一般の軍記の多くが特定地域や一武家の狭い範囲を描くのみであるのに対し、数百年に渡る通史としてまとめられた『備前軍記』は利便性が高く、岡山の戦国時代の通説の多くがこの書を元としており、『岡山県誌』など、地方自治体の史書もこれを底本としているものが多い。しかし、その内容は、馬場家職の家記のような同時代の一次史料から、誤記・誤伝のみならず創作や脚色が多い江戸時代の軍記物まで玉石混交の史料を経平が参照しながらもっとも合理的と思われるものを取り上げて繋げ、そこに異説や疑問を注として記したもので、史実と異なる面が多々ある。
歴史学の研究では、偽書のように一概に全否定されるものではないが、通説としての立場を認めながらも、信頼性の高い一次史料などと突き合わせて批判的考察を加えつつ用いる対象となっている。
土肥家は岡山藩池田家中において五千石近くを領する屈指の門閥家臣であったが、経平は58歳の時、藩主への諫言もしくは朝鮮通信使の対応において不法があったとして蟄居謹慎に処せられ、これが『備前軍記』編纂の元となった。
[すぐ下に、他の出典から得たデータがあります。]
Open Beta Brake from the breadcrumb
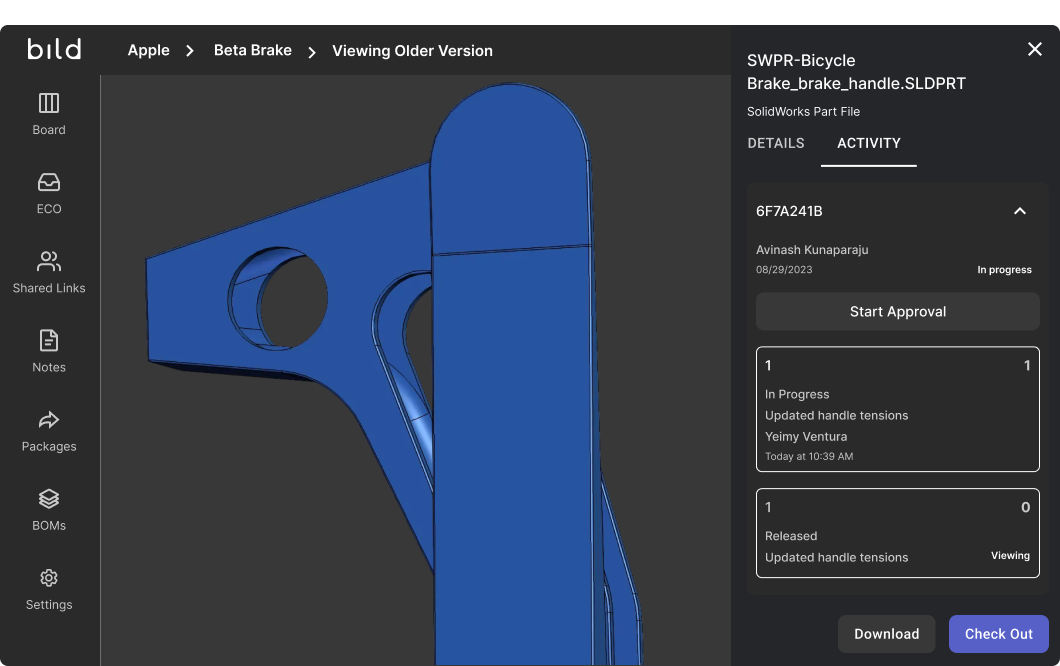Image resolution: width=1060 pixels, height=666 pixels. point(252,50)
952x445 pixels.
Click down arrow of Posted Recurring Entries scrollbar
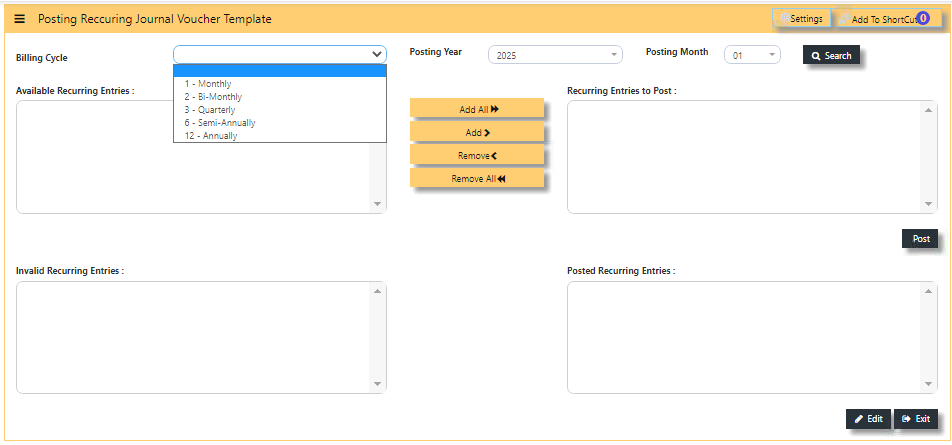(x=927, y=384)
経平は大安寺の別邸竹裡館に移って宇治山人と号し、天明2年(1782年)10月20日に76歳で没するまでの18年間、著作に専念した。また、娘が五条為璞に嫁いだ縁で、京の公家と交際して様々な文書を閲覧し、筆写することができたのも経平の文芸活動に資した。その成果は『備前軍記』だけでなく、『鎧直垂考』『本町細馬考』など武器・武装に関する書から、『備前名所記』『備前国仇討記』などの歴史・地誌、和歌まで数十冊に及ぶ。
同じ岡山藩士で『常山紀談』を記した湯浅常山も、経平同様に明和6年(1769年)に藩主の勘気を蒙って蟄居した身であり、2人は親しく交流して論じた記録を『湯土問答』にまとめている[2]。